### Extrait du document
Colloque conclusif du programme ANR ACTIMOD
Les actionnaires des compagnies françaises à l’époque moderne (XVIIe-XVIIIe siècle). Raisons, motivations et engagements des investisseurs.
21-23 janvier 2025
Université Littoral Côte d’Opale
Campus Le Musée
Boulogne-sur-Mer
 
Argumentaire

Les premières sociétés par actions connues au XVIIe siècle en France sont, hormis le cas particulier des moulins toulousains,  des compagnies de commerce. La nécessité de lever des capitaux importants pour la navigation au long cours, fonder des établissement et coloniser des territoires en sont les principales raisons. Et si avec le temps, le financement des entreprises par les actions s’étend à d’autres domaines d’activité économique (mines, canaux, assurance, notamment), ce sont les compagnies de commerce qui principalement usent de ce mode de financement. Les compagnies de commerce  ont leurs historiens : la Compagnie de la Nouvelle-France (L. Campeau, M. Trudel), la Compagnie des Indes orientales (Ph. Haudrère, G. Le Bouëdec), la Compagnie du Mississippi (M. Giraud, P. Harsin), les Compagnies d’Afrique du Nord et du Levant (P. Masson), la Compagnie royale d’Afrique (O. Lopez). Quelques belles synthèses ont été faites (M. Mollat, 1970 ; L. Blussé, F. Gaastra, 1981). Cependant, l’accent est le plus souvent mis sur les activités des compagnies dans le commerce, la production, et l’organisation des échanges. Cette historiographie est restée en France très traditionnelle en s’attachant à dresser le portrait de chaque compagnie et d’en évaluer les performances. Elle a à partir des années 1990 cherché à mieux comprendre ces compagnies en les replaçant dans le contexte économique général d’un monde en voie de globalisation ou les échanges se multiplient et se diversifient entrainant dans son sillage les interventions de très nombreux opérateurs. Mais les investisseurs sont en général peu regardés.

### Segment de données
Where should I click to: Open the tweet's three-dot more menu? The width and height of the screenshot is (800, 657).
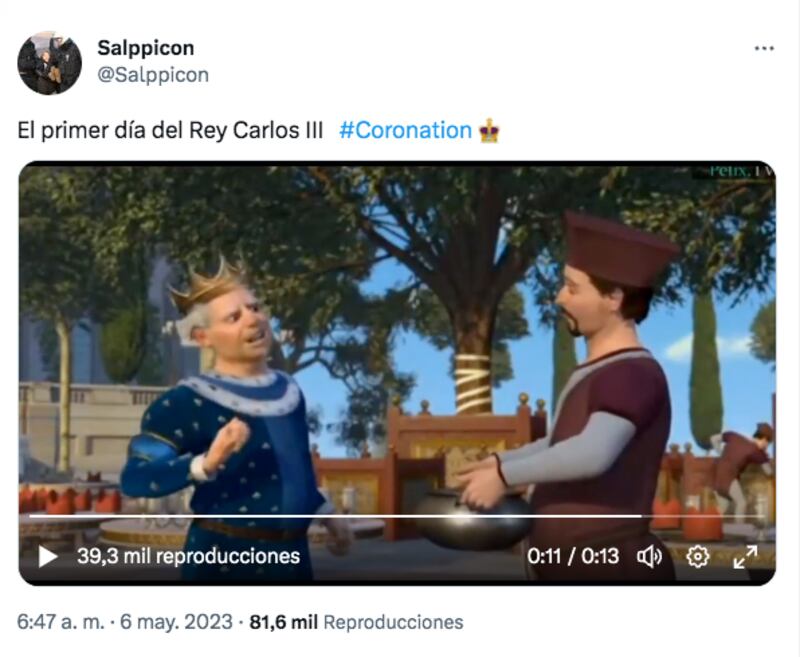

### Consigne 1
D'après l'extrait du document, quel historien est cité pour la Compagnie royale d'Afrique ?
### Consigne 2
Transcrivez le passage de l'extrait du document qui va de « Colloque conclusif du » jusqu'à « engagements des investisseurs. » inclus.

### Réponse 1
O. Lopez.

### Réponse 2
Colloque conclusif du programme ANR ACTIMOD
Les actionnaires des compagnies françaises à l’époque moderne (XVIIe-XVIIIe siècle). Raisons, motivations et engagements des investisseurs.